TASKS TO CARRY OUT:
A) List every numerical figure that appears in the passage on antibiotic resistance.
B) According to the passage on antibiotic resistance, which group of major nosocomial opportunistic resistance pathogens does Acinetobacter baumannii belong to?
C) Copy the passage on antibiotic resistance between "In the past" and "transmission and resistance.", inclusive.

====== TEXT PROVIDED ======

Widespread antibiotic resistance is currently posing a grave health burden through a multitude of serious infections. The rise in bacterial adaptation can be directly correlated to the paucity of novel classes of antimicrobial agents.
In the past few decades, synthetic tailoring has been the primary strategy for enhancing established core scaffolds through analogue generation. Although this approach has been fruitful, no major classes of new antibiotics were introduced between 1962 and 2000.
Acinetobacter baumannii belongs to the ESKAPE group of major nosocomial opportunistic resistance pathogens, which can spread epidemically among patients causing ventilator-associated pneumonia and bacteremia, with mortality rates as high as 60%, representing a paradigm of pathogenesis, transmission and resistance.
Numerous reports have also shown startling emergence of multidrug resistant A. baumannii in hospitals, and also identification of pan-drug-resistant strains at some location. A. baumannii strains possess both intrinsic resistance to antibiotics and a facile ability to acquire genes encoding resistance determinants.
In addition, antibiotic resistance of this pathogenic microbe appears to be mediated by their propensity to form biofilms with a highly structured extracellular polymeric matrix, and includes the ability to colonize medical devices. When attached, bacterial cells that comprise the biofilm possess 10–1,000-fold lower susceptibility towards antimicrobial agents compared with planktonic forms.

====== MATERIAL SHOWN ======

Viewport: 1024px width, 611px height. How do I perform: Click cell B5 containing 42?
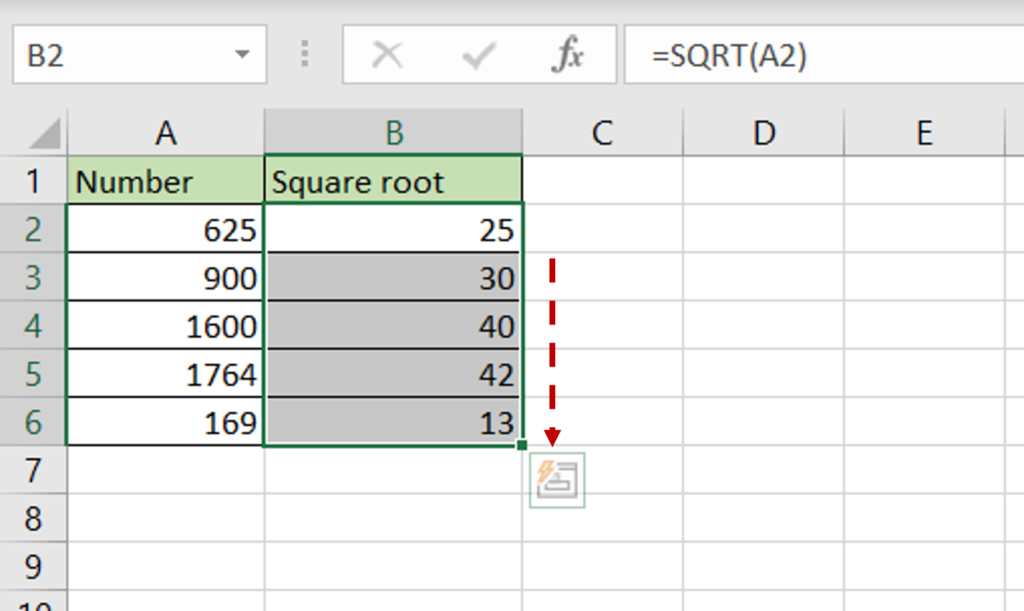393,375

======
====== MATERIAL SHOWN ======

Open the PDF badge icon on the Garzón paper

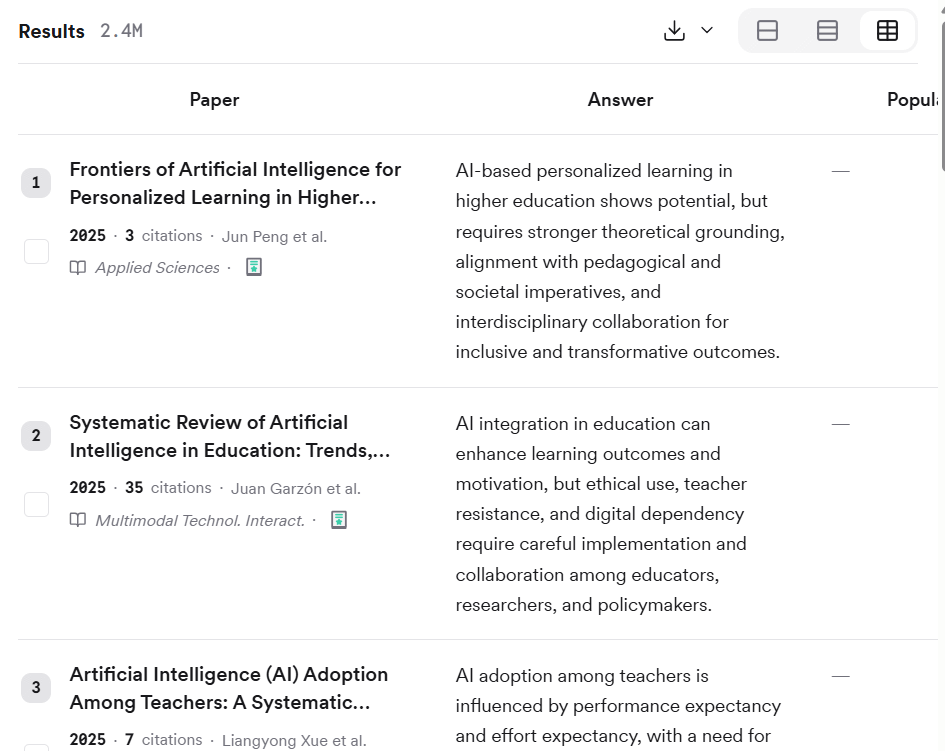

======

ANSWERS TO THE PROBLEMS:
A) 1962, 2000, 60%, 10–1,000-fold

B) The ESKAPE group.

C)
In the past few decades, synthetic tailoring has been the primary strategy for enhancing established core scaffolds through analogue generation. Although this approach has been fruitful, no major classes of new antibiotics were introduced between 1962 and 2000.
Acinetobacter baumannii belongs to the ESKAPE group of major nosocomial opportunistic resistance pathogens, which can spread epidemically among patients causing ventilator-associated pneumonia and bacteremia, with mortality rates as high as 60%, representing a paradigm of pathogenesis, transmission and resistance.